The paper defines Talking Characters and introduces MoCha, an end-to-end diffusion-transformer that generates full-body talking character videos from speech and text input. Key innovations include a speech-video window attention mechanism for precise lip-sync, a joint training strategy leveraging both speech-labeled and text-labeled video data, and a structured prompt design enabling multi-character conversations. MoCha achieves state-of-the-art performance on MoCha-Bench with both automatic metrics and human judgments across lip-sync, expression, action naturalness, text alignment, and visual quality, and demonstrates robust generalization and cinematic coherence.
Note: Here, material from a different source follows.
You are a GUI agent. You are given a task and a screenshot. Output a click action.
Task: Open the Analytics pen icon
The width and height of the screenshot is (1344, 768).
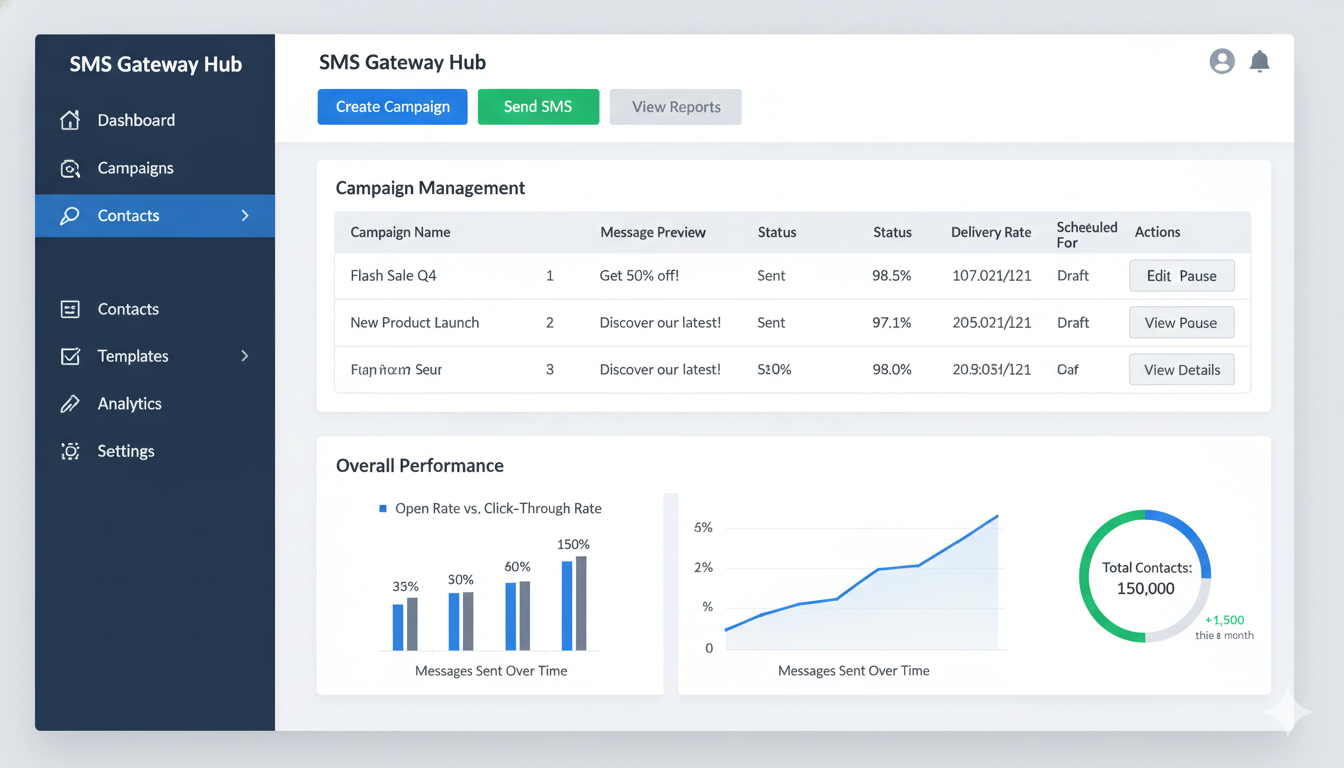pos(70,403)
This work advances controllable, narrative-driven AI video synthesis for multi-character scenes and has broad implications for automated film production and animation.

Abstract

Recent advancements in video generation have achieved impressive motion realism, yet they often overlook character-driven storytelling, a crucial task for automated film, animation generation. We introduce Talking Characters, a more realistic task to generate talking character animations directly from speech and text. Unlike talking head, Talking Characters aims at generating the full portrait of one or more characters beyond the facial region. In this paper, we propose MoCha, the first of its kind to generate talking characters. To ensure precise synchronization between video and speech, we propose a speech-video window attention mechanism that effectively aligns speech and video tokens. To address the scarcity of large-scale speech-labeled video datasets, we introduce a joint training strategy that leverages both speech-labeled and text-labeled video data, significantly improving generalization across diverse character actions. We also design structured prompt templates with character tags, enabling, for the first time, multi-character conversation with turn-based dialogue-allowing AI-generated characters to engage in context-aware conversations with cinematic coherence. Extensive qualitative and quantitative evaluations, including human preference studies and benchmark comparisons, demonstrate that MoCha sets a new standard for AI-generated cinematic storytelling, achieving superior realism, expressiveness, controllability and generalization.

Paper Structure

This paper contains 19 sections, 4 equations, 7 figures, 3 tables.

Figures (7)

  • Figure 1: MoCha Architecture. MoCha is a end-to-end Diffusion Transformer model that generates video frames from the joint conditioning of speech and text, without relying on any auxiliary signals. Both speech and text inputs are projected into token representations and aligned with video tokens through cross-attention.
  • Figure 2: MoCha's Speech-Video Window Cross Attention MoCha generates all video frames in parallel using a window cross-attention mechanism, where each video token attends to a local window of audio tokens to improve alignment and lip-sync quality.
  • Figure 3: Multi-character Conversation and Character Tagging. MoCha supports generates multi-character conversion with scene cut. We design a specialized prompt template: it first specifies the number of clips, then introduces the characters along with their descriptions and associated tags. Each clip is subsequently described using only the character tags, simplifying the prompt while preserving clarity. MoCha leverages self-attention across video tokens to ensures character and environment consistency. The audio conditioning signal implicitly guides the model on when to transition between clips.
  • Figure 4: Qualitative results of MoCha on MoCha-Bench. MoCha not only generates lip movements that are well-synchronized with the input speech, but also produces natural facial expressions that reflect the prompt along with realistic hand gestures and action movements
  • Figure 5: Multi-Stage Training Strategy for MoCha. Text-Speech Joint training starts with close-up shots where speech conditioning has the strongest influence. At each stage, previous data is reduced by 50%, and harder tasks with weaker speech conditioning are introduced. Stage 0 uses text-only video data to establish a foundation for the future stages.